ISA gives you the flexibility to apply cache rules to all sites or just to specific sites. A rule can further be configured to apply to all types of content or just to specified types.

Cache Rules to Specify Content Types That Can Be Cached
A cache rule lets you specify which of the following types of content are to be cached:

*Dynamic content This is content that changes frequently, and thus, is marked as not cacheable. If you select to cache dynamic content, retrieved objects will be cached even though they are marked as not cacheable.
* Content for offline browsing In order for users to be able to browse while offline (disconnected from the Internet, all content needs to be stored in the cache. Thus, when you select this option, ISA will store all content, including “non-cacheable” content, in the cache.
* Content requiring user authentication for retrieval Some sites require that users be authenticated before they can access the content. If you select this option, ISA will cache content that requires user authentication.
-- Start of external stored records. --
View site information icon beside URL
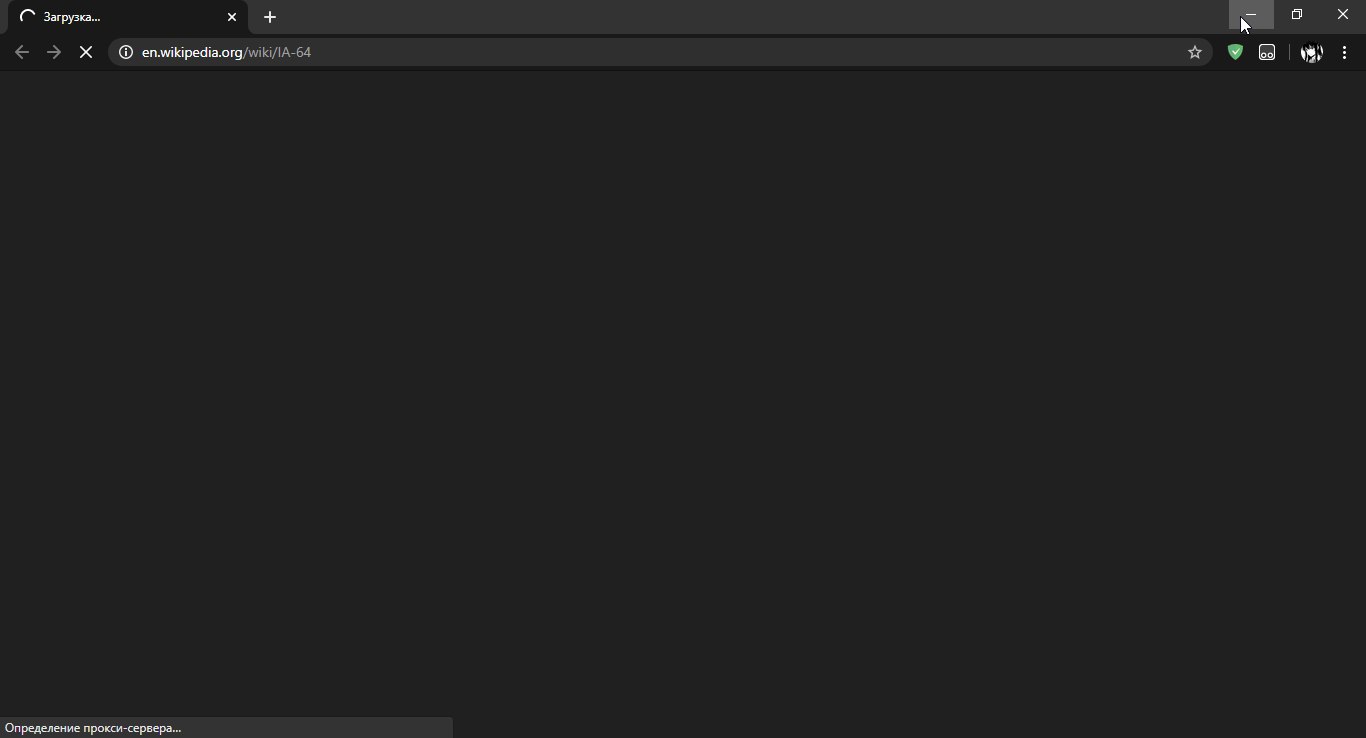1366x738 pixels. tap(125, 52)
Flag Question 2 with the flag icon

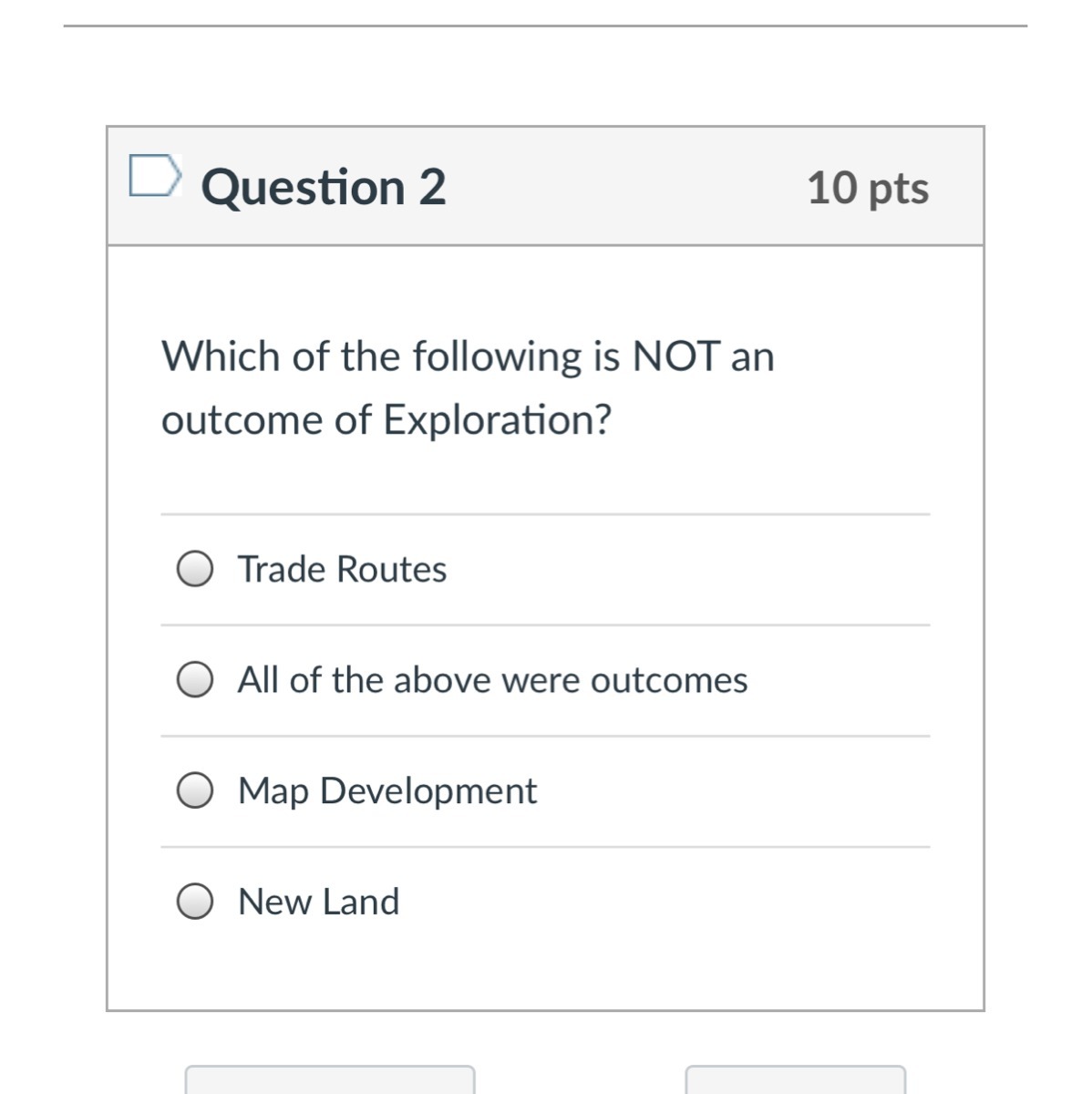[x=154, y=177]
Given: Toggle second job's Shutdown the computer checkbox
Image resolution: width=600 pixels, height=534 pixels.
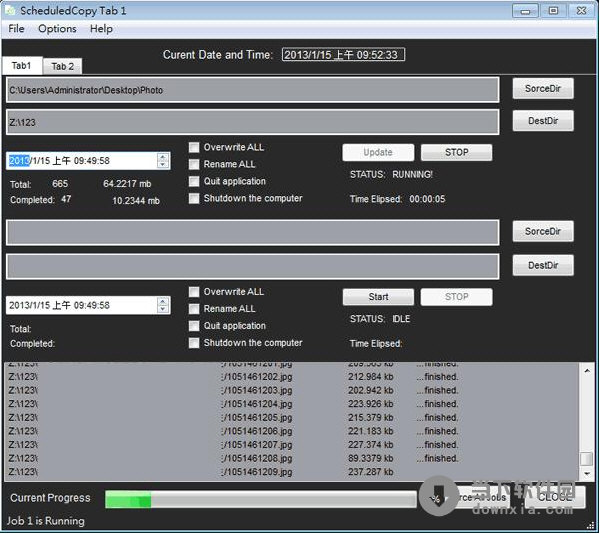Looking at the screenshot, I should pyautogui.click(x=194, y=343).
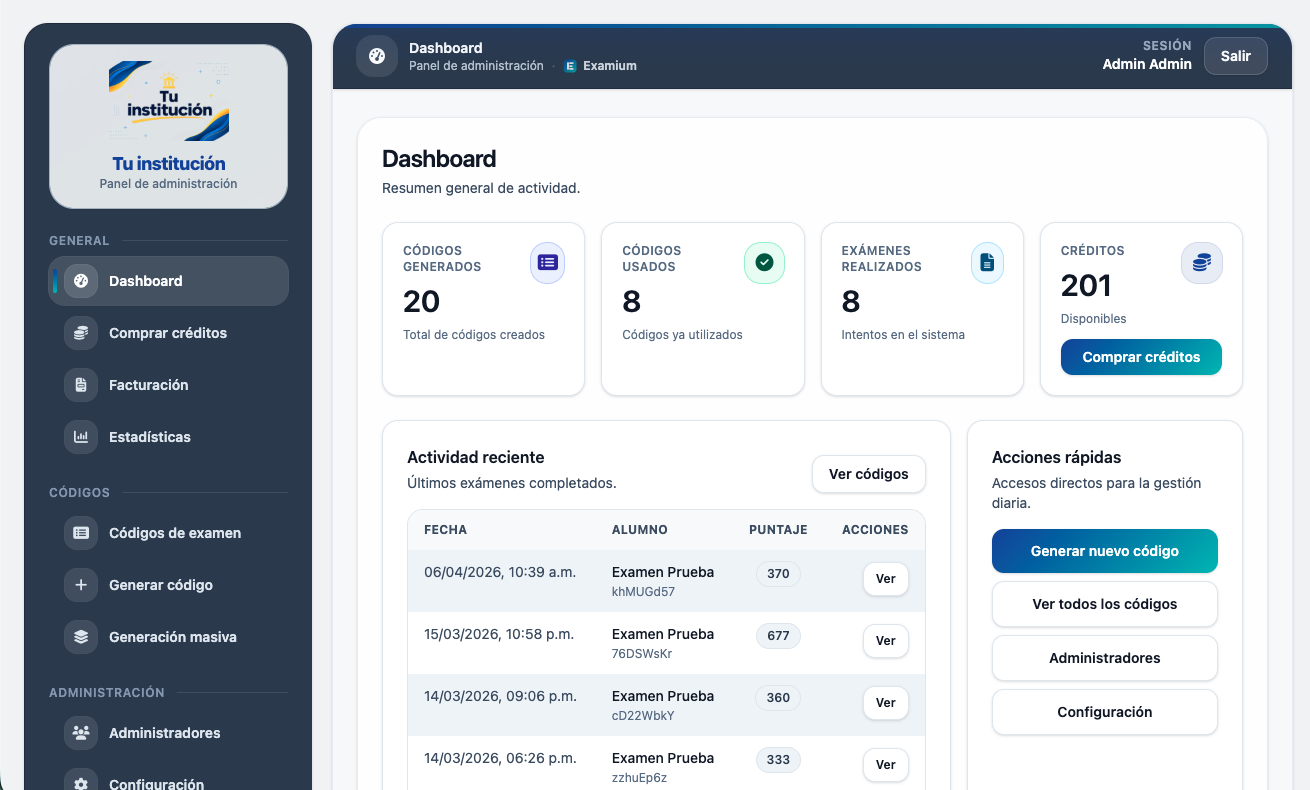Image resolution: width=1310 pixels, height=790 pixels.
Task: Click the Estadísticas bar chart icon
Action: coord(81,437)
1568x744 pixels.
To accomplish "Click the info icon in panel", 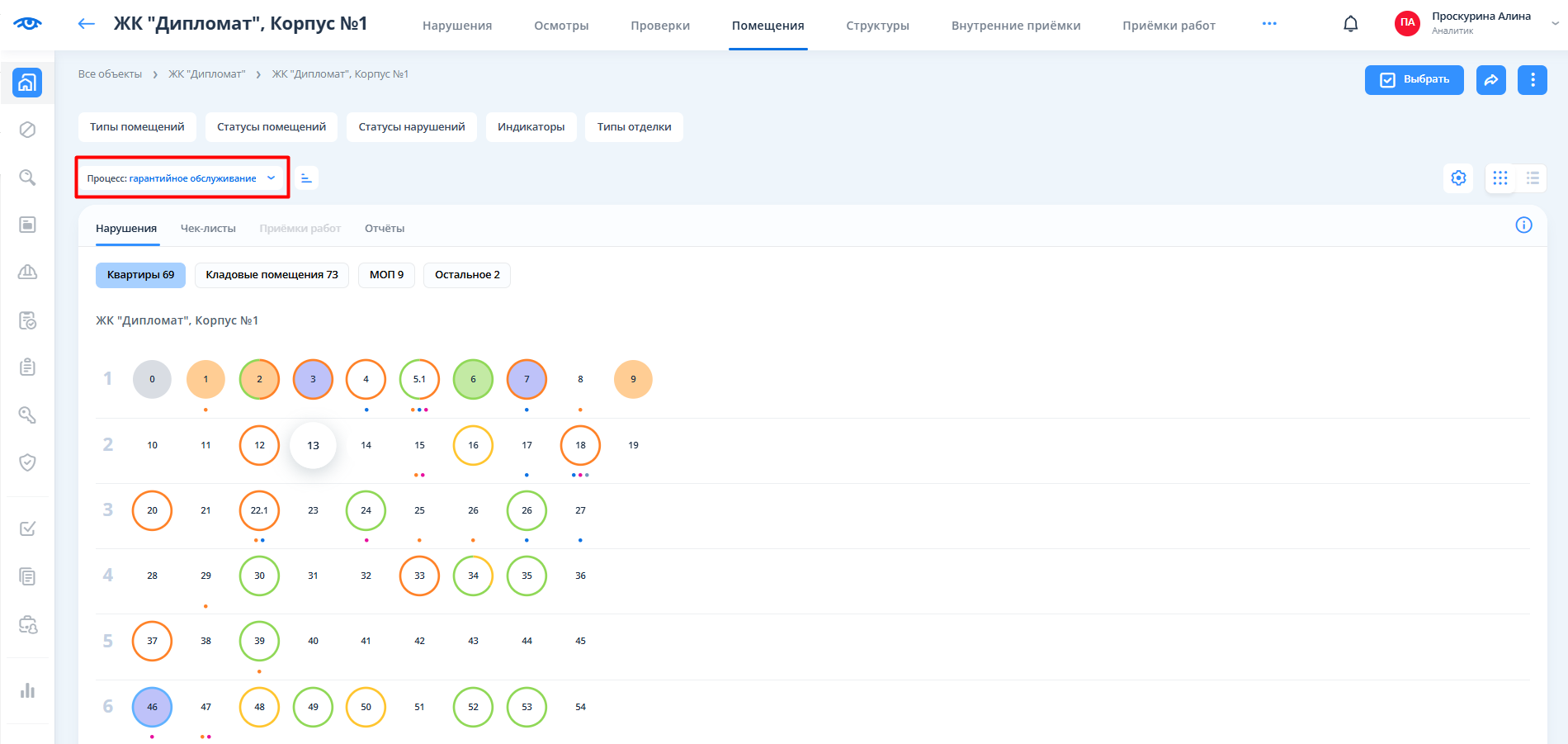I will [1523, 225].
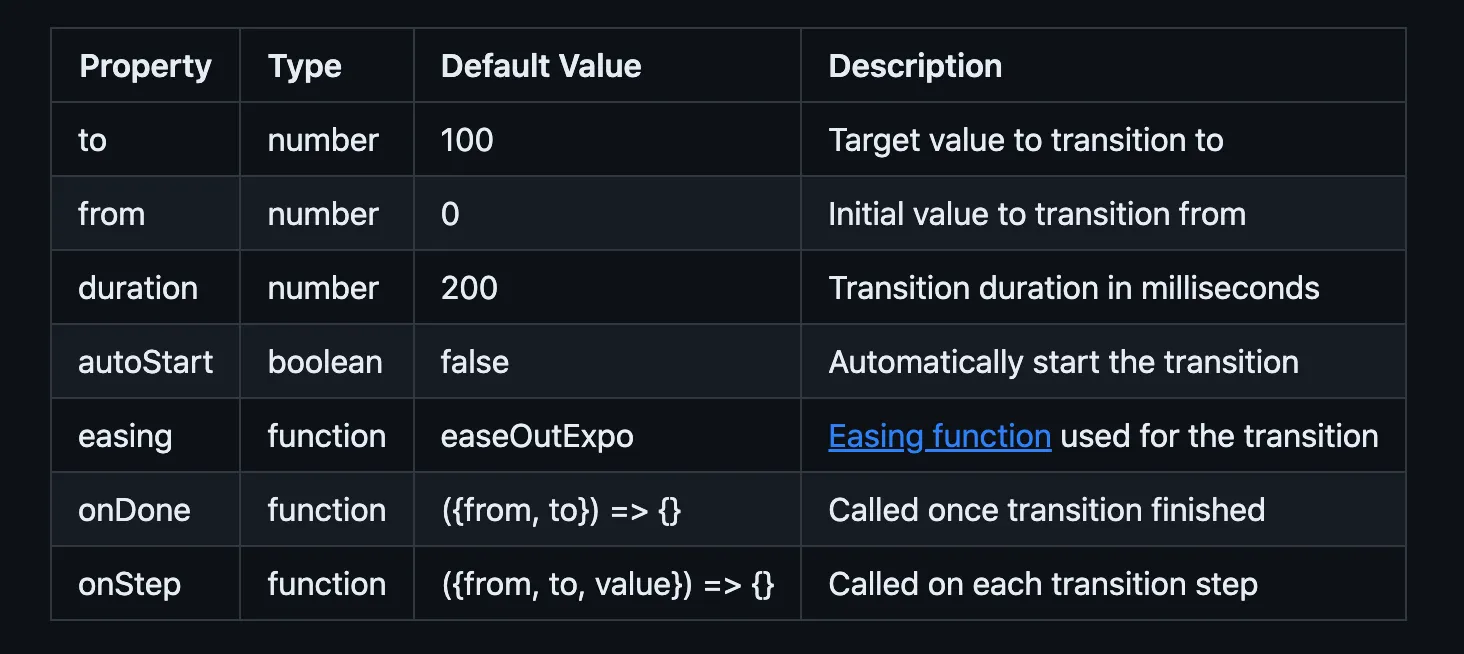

You can also specify a Maximum object size. By using this option, you can set limits on the size of Web objects that will be cached under a particular cache rule.

Using Cache Rules to Specify How Objects are Retrieved and Served from Cache
In addition to controlling content type and object size, a cache rule can control how ISA will handle the retrieval and service of objects from the cache. This refers to the validity of the object. An object’s validity is determined by whether its Time to Live (TTL) has expired. Expiration times are determined by the HTTP or FTP caching properties or the object’s properties. Your options include:

* Setting ISA to retrieve only valid objects from cache (those that have not expired). If the object has expired, the ISA will send the request on to the Web server where the object is stored and retrieve it from there.
* Setting ISA to retrieve requested objects from the cache even if they are not valid. In other words, if the object exists in the cache, ISA will retrieve and serve it from there even if it has expired. If there is no version of the object in the cache, the ISA will send the request to the Web server and retrieve it from there.
* Setting ISA to never route the request. In this case, the ISA relies only upon the cache to retrieve the object. Objects will be returned from cache whether or not they are valid. If there is no version of the object in the cache, the ISA will return an error. It will not send the request to the Web server.
* Setting ISA to never save the object to cache. If you configure the rule this way, the requested object will never be saved to the cache.

Note:
The default TTL for FTP objects is one day. TTL boundaries for cached HTTP objects (which are defined in the cache rule) consist of a percentage of the age of the content, based on when it was created or last changed.

You can also control whether HTTP and FTP content are to be cached for specific destinations, and you can set expiration policies for the HTTP and FTP objects. You can also control whether to enable caching of SSL content.

Because SSL content often consists of sensitive information (which is the reason it’s being protected by SSL), you might consider not enabling caching of this type of content for better security.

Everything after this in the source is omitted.